3. Beam Search: The Workhorse (and Its Failure Modes)
Beam search keeps the top (B) candidate hypotheses at each step.
What it buys you:
- Recovery from local errors
- Better handling of ambiguous acoustics
- Better integration of language priors (explicit LM or implicit prediction network)
What it costs:
- Compute grows with beam width
- Streaming stability can worsen if beams swap rank frequently
Why beams swap rank
In streaming, small future evidence can flip the best path:
- “I want to” vs “I wanted to”
- “recognize” vs “wreck a nice”
If the decoder displays the current best beam immediately, the UI will show edits as rank flips occur.
4. Pruning and Partial Stability: You Can’t Have Everything
There is a triangle:
- Accuracy: keep many candidates and allow revisions
- Stability: avoid changing what you already showed
- Latency: don’t wait too long to commit
To reduce jitter, systems often add:
- Aggressive pruning (reduces accuracy)
- Commit policies (increases latency)
- Confidence gating (can hide text temporarily)
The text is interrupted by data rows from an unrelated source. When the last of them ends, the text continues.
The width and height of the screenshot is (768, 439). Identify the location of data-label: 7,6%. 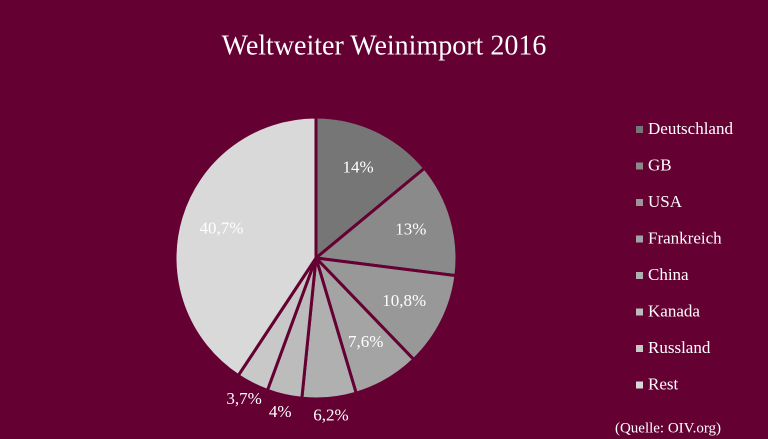
(366, 342). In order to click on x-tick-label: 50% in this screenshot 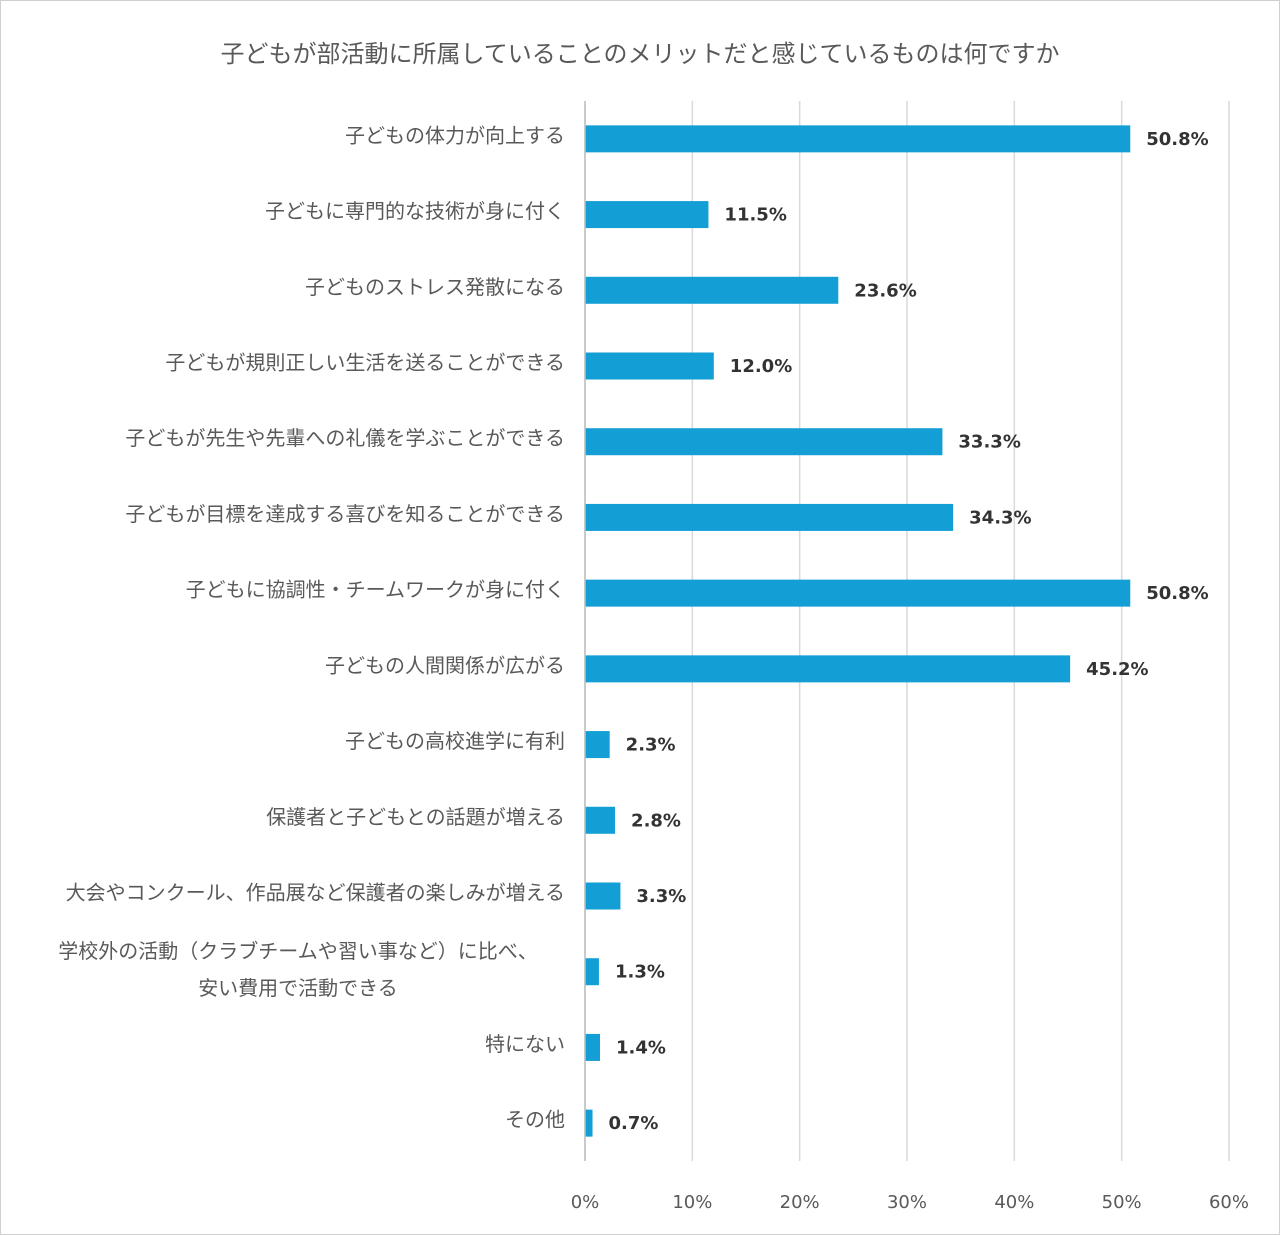, I will do `click(1122, 1202)`.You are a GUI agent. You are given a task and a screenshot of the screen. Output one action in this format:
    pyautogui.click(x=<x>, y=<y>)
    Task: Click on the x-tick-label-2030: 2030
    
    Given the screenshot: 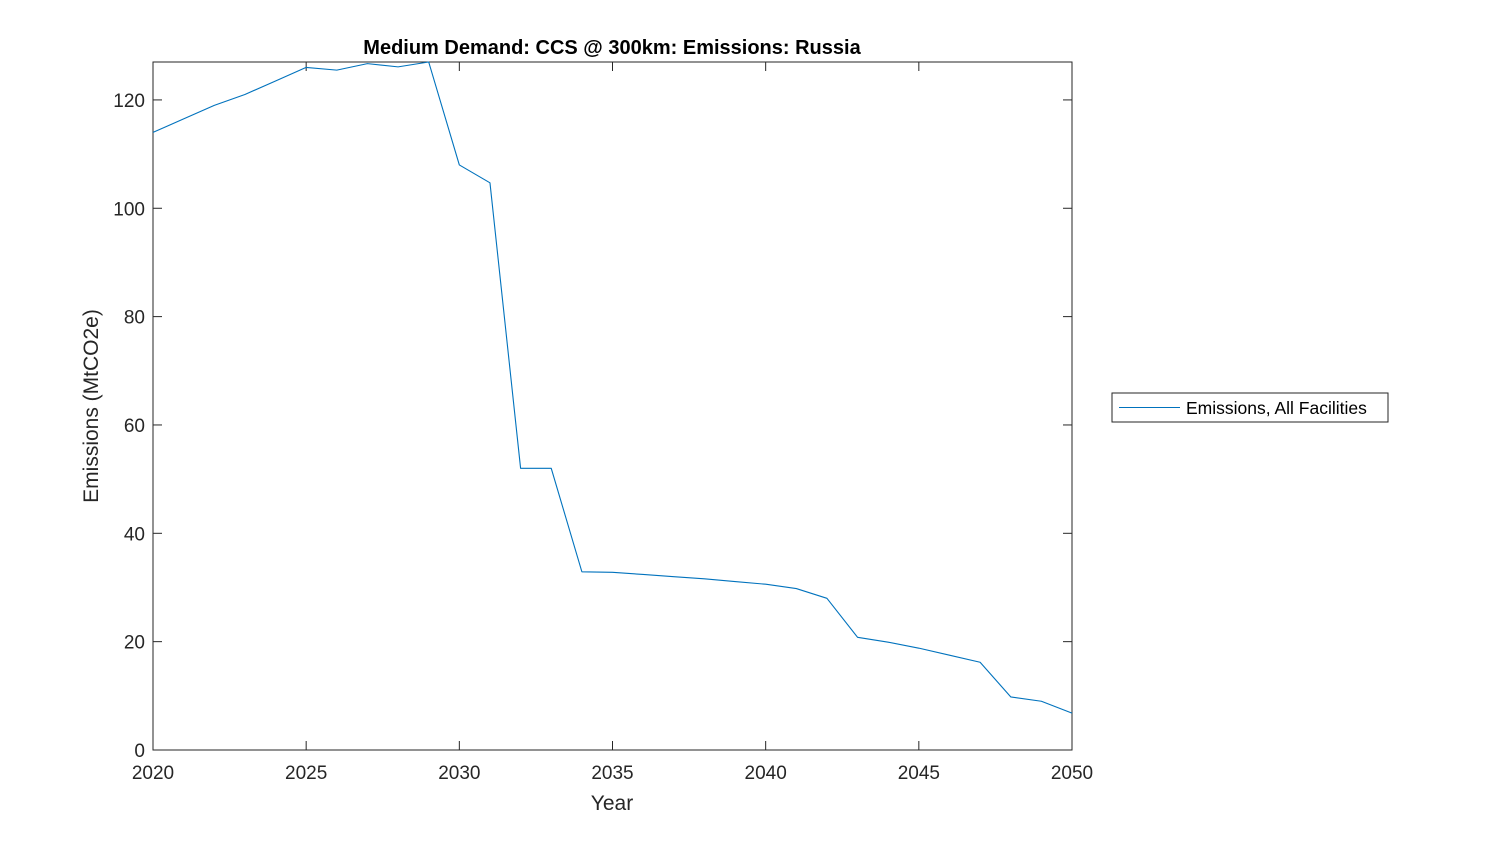 What is the action you would take?
    pyautogui.click(x=459, y=774)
5. RNN-T Blank Bias: A Latency–Completeness Dial
In RNN-T, the blank token advances time without emitting output. Many implementations include a blank bias:
- Increase blank probability: fewer emissions, more conservative output
- Decrease blank probability: more emissions, faster but riskier partials
Blank bias is effectively a knob for:
- TTFT
- Deletion rate
- Revision rate
Researchers should treat it like a hyperparameter and report it.
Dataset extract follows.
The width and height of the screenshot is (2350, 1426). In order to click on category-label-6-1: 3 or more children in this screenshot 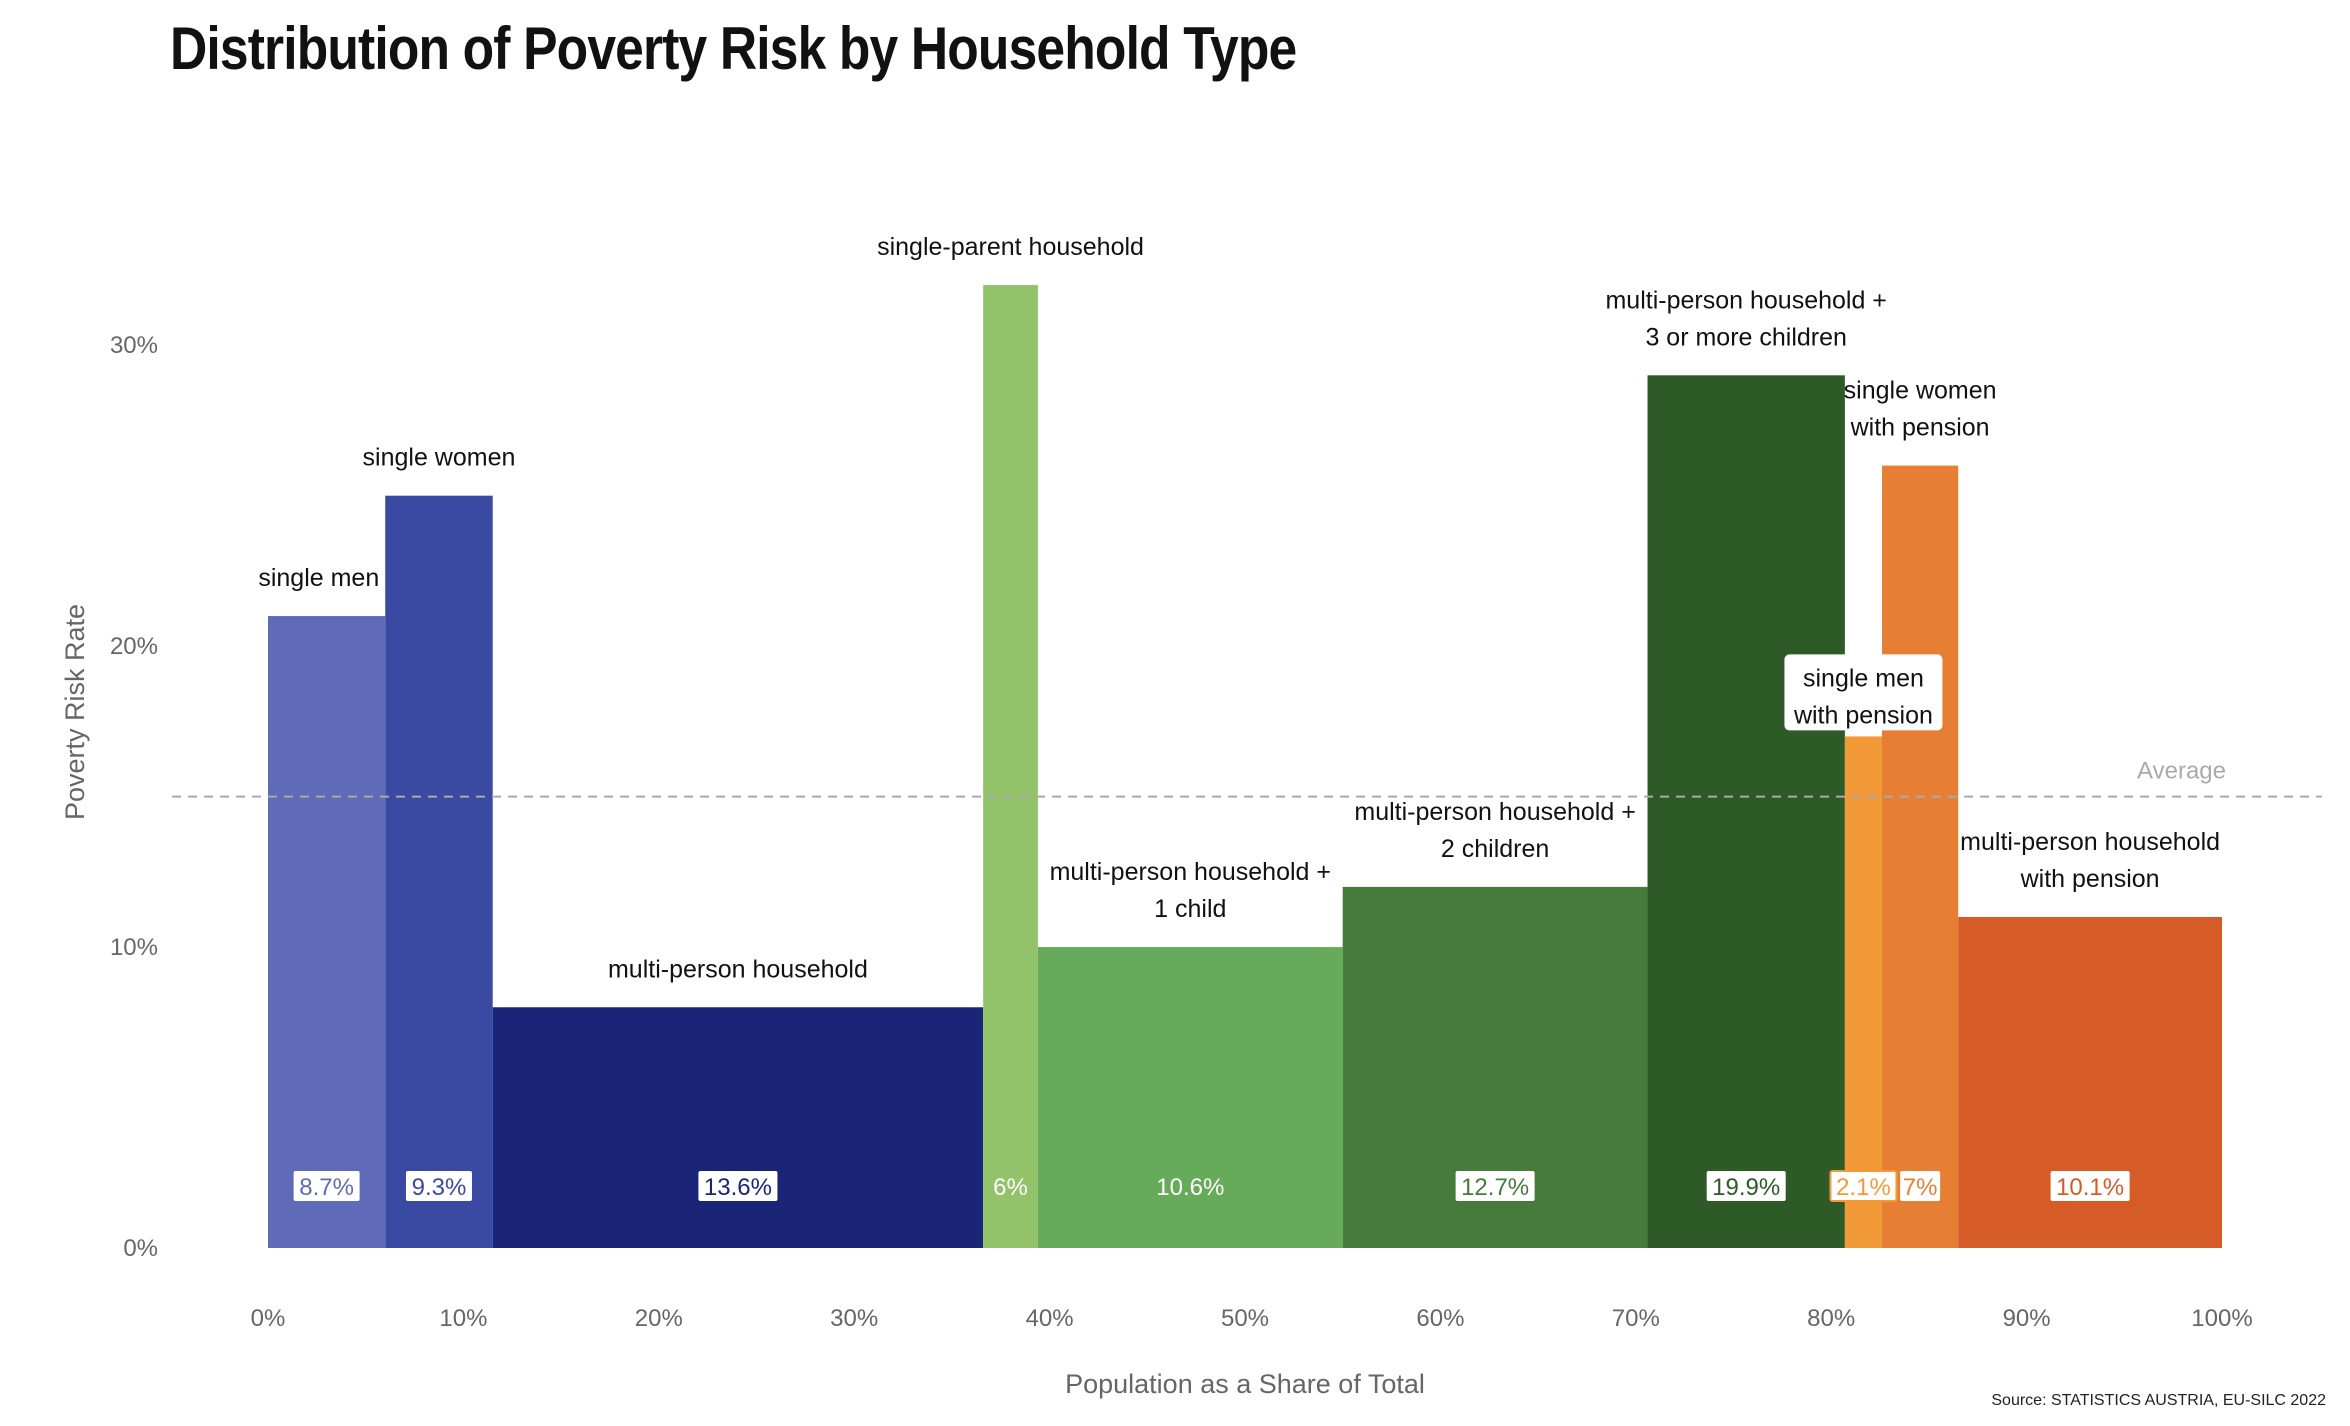, I will do `click(1746, 337)`.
6. LM Fusion and Rescoring: Where “Language” Enters
Even if your model has a built-in prior, external LMs are common:
- Shallow fusion: add (\lambda \log p_{LM}(y)) during beam search
- Rescoring: generate N-best and rerank with a stronger LM
In streaming, rescoring can cause:
- Late rewrites (LM changes earlier words once it sees later context)
- Topic-driven rewrites (proper nouns, domain terms)
Mitigations:
- Prefix locking (freeze older tokens)
- Segment-level rescoring (rerank only within current segment)
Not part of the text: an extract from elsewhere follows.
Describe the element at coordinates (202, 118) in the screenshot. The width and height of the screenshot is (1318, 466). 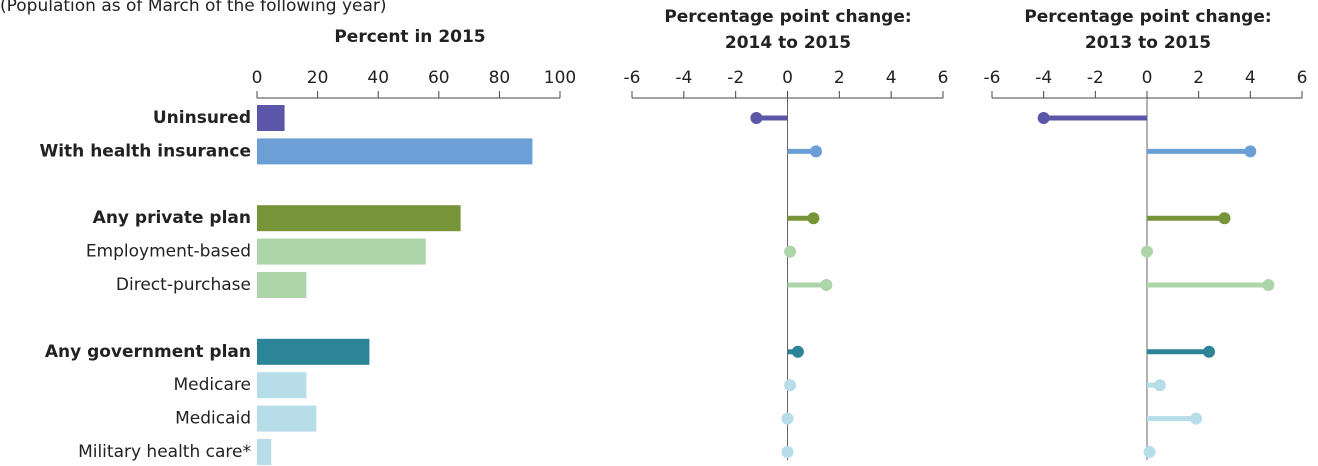
I see `category-label: Uninsured` at that location.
7. Timestamp Decoding: Another Source of Weirdness
When models output timestamp tokens (or alignments), decoding can change behavior:
- The decoder may delay emission until it can place a boundary.
- Forced segmentation can increase short-term errors near boundaries.
If you see “good offline text but bad streaming text,” check whether timestamp constraints are affecting streaming decode.
8. “Stable Partial” Heuristics That Actually Work
Common production strategies:
A) Prefix agreement
Keep multiple hypotheses (beams). Compute their longest common prefix. Display only that prefix as stable.
This reduces jitter because even if beams swap rank, the shared prefix tends to be stable.
B) N-frame confirmation
Only commit tokens that remain unchanged for N frames/chunks.
C) Confidence thresholding
Display tokens only when their posterior exceeds a threshold. Useful for short words that cause churn.
D) Segment commits
Emit partials freely within a segment, but finalize only when endpointing triggers or a boundary token appears.
9. Metrics: What Researchers Should Report
Beyond WER:
- TTFT (median and p95)
- Word finalization delay: time from acoustic evidence to final word display
- Revision rate: edits per 100 emitted characters
- Stability score: fraction of displayed tokens that never change
- Jitter latency: how long until the displayed text stops changing
These metrics correlate with perceived quality far more than small WER differences.
10. A Practical Baseline Decoder for Streaming Research
If you want a reference implementation that behaves well:
- Beam search with modest width (e.g., 4–8)
- Optional shallow fusion with a small LM
- Prefix agreement for stable display
- Prefix locking with a short confirmation window
- Conservative endpointing and segment-level commits
Then report WER + streaming metrics.
Conclusion
If your streaming ASR feels unstable, the architecture is only half the story. Decoding decisions—beam width, blank bias, rescoring, commit policies—shape the user experience. Treat decoding as part of the model, measure stability explicitly, and you will learn far more than WER can tell you.